Previous studies on AE-COPD prediction have primarily relied on traditional statistical models such as logistic regression or the Cox proportional hazards model [8]. The CODEX index and BODE index, which incorporate clinical and spirometric variables, are representative tools [18,19]. However, their predictive accuracy is limited when applied to heterogeneous COPD populations. The Acute COPD Exacerbation Prediction Tool, which integrates multiple clinical factors such as exacerbation history, lung function, and medication use, has shown promising predictive power with an AUC of 0.81 for predicting at least 2 exacerbations per year in external validation [11]. Nevertheless, its performance declines in patients without a history of exacerbations. In addition, shallow learning models like random forests and support vector machines have been used to predict AE-COPD using clinical data, including spirometry. While accuracy has improved, challenges like overfitting, missing data handling, and limited validation hinder their clinical use [20].
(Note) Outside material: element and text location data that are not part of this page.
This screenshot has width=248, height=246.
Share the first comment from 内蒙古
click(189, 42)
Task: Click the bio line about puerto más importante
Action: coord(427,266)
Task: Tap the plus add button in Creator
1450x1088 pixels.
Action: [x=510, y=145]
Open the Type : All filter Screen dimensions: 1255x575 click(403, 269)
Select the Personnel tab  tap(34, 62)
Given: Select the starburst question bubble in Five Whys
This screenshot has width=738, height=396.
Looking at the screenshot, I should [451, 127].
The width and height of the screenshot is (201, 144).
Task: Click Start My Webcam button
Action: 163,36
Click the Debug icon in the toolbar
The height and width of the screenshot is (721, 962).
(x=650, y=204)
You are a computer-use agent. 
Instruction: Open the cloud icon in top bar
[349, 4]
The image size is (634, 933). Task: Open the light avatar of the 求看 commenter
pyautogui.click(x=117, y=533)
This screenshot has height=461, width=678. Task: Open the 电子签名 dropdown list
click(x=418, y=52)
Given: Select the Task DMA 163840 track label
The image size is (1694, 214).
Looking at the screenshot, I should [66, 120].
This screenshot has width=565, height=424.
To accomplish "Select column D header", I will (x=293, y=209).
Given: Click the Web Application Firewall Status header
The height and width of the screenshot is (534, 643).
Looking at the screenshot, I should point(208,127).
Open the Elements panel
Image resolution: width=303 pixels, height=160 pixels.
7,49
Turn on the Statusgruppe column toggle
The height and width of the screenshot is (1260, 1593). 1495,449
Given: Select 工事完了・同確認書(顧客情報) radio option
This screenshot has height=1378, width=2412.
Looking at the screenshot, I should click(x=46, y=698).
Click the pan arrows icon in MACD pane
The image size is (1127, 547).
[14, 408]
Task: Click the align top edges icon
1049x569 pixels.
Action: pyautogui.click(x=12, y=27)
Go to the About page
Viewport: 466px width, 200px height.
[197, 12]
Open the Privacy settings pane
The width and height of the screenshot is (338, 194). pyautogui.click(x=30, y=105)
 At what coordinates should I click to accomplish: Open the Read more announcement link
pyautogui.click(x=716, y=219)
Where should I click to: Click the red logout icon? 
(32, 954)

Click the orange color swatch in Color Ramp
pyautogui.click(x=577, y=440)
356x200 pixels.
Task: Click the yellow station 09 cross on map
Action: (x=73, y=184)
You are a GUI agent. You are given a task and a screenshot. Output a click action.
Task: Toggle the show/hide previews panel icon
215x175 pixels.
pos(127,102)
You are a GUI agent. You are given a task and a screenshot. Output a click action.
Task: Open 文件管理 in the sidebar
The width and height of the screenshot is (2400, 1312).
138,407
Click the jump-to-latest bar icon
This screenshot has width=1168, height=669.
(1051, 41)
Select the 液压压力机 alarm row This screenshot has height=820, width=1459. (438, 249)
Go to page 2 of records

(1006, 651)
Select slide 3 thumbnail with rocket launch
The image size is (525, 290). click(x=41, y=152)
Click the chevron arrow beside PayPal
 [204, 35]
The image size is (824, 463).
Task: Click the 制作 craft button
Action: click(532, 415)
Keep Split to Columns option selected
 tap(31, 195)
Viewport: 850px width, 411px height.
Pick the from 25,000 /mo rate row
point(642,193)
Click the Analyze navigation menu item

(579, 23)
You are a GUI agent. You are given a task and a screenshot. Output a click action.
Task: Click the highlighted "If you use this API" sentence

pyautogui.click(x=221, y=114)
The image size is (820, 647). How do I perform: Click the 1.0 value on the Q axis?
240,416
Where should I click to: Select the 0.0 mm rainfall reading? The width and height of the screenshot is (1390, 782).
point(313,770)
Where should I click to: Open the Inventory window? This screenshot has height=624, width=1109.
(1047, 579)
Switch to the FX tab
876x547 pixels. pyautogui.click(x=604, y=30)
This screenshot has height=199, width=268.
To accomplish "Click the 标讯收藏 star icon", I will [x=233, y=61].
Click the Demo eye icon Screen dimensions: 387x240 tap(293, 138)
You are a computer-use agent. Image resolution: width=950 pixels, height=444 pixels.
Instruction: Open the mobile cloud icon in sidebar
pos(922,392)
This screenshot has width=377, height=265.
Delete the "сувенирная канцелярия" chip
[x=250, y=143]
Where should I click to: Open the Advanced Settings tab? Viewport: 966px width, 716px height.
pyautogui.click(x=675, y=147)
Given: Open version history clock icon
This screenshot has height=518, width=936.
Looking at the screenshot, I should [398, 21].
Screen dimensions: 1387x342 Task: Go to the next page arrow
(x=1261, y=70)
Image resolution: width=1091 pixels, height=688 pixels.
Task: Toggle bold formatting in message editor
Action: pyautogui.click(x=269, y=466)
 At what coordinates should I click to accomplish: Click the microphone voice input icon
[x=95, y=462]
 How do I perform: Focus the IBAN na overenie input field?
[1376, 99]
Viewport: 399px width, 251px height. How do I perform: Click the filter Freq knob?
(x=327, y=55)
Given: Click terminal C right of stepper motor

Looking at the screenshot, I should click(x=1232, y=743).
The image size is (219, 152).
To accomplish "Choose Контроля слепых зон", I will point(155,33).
Recently, deep learning models, particularly convolutional neural networks (CNNs) and recurrent neural networks, have shown potential in leveraging complex data structures such as imaging and time-series data. Several studies have used conventional spirometric parameters such as FEV₁, FVC, and FEF_25-75%, processed through multilayer perceptron or used partial raw data points from the expiratory flow-volume curve using fully connected 1D CNNs [12,21]. However, these approaches were limited by their reliance on discrete segments of the respiratory curve, restricting their ability to capture continuous and complex dependencies between data points. In addition, other studies have used CNNs to analyze raw spirometric graphs or down-sampled binary images, but these methods risk introducing noise due to variability in raw graphical data, and aggressive down-sampling can lead to significant information loss [22-24]. In addition, they encountered issues related to overfitting and the need for large, high-quality datasets [20].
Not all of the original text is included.